Stored items:
════════
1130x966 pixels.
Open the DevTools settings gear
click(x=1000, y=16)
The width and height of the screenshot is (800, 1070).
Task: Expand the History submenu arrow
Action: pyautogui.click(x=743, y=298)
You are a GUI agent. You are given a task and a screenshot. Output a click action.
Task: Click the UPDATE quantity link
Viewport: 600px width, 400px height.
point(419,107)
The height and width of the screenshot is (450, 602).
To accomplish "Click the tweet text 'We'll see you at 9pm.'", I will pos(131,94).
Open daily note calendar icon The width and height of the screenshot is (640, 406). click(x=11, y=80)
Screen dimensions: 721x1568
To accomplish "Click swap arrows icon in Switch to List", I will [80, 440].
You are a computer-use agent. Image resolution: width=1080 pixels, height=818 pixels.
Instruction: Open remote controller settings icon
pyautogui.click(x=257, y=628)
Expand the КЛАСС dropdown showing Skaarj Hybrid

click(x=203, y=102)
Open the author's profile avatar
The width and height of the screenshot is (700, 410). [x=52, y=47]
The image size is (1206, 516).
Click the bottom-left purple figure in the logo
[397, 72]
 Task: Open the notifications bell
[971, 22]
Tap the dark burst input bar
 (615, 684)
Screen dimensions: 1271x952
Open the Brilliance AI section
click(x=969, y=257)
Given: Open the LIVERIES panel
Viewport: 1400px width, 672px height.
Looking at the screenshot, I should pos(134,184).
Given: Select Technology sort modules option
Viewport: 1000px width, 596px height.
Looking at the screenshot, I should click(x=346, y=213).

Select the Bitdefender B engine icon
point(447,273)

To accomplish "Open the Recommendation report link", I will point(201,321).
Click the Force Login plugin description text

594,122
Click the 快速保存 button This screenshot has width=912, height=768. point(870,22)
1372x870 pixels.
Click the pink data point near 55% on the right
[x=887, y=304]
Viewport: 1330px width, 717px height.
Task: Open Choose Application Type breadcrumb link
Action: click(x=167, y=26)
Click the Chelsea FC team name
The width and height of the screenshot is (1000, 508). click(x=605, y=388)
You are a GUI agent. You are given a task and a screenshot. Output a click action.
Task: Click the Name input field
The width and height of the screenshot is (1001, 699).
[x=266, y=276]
════════
ACTION ITEM: Copy over exactly the lines above from the one with "1372x870 pixels." to the last, both included, and no others.

SOLVED PROBLEM:
1372x870 pixels.
Click the pink data point near 55% on the right
[x=887, y=304]
Viewport: 1330px width, 717px height.
Task: Open Choose Application Type breadcrumb link
Action: click(x=167, y=26)
Click the Chelsea FC team name
The width and height of the screenshot is (1000, 508). click(x=605, y=388)
You are a GUI agent. You are given a task and a screenshot. Output a click action.
Task: Click the Name input field
The width and height of the screenshot is (1001, 699).
[x=266, y=276]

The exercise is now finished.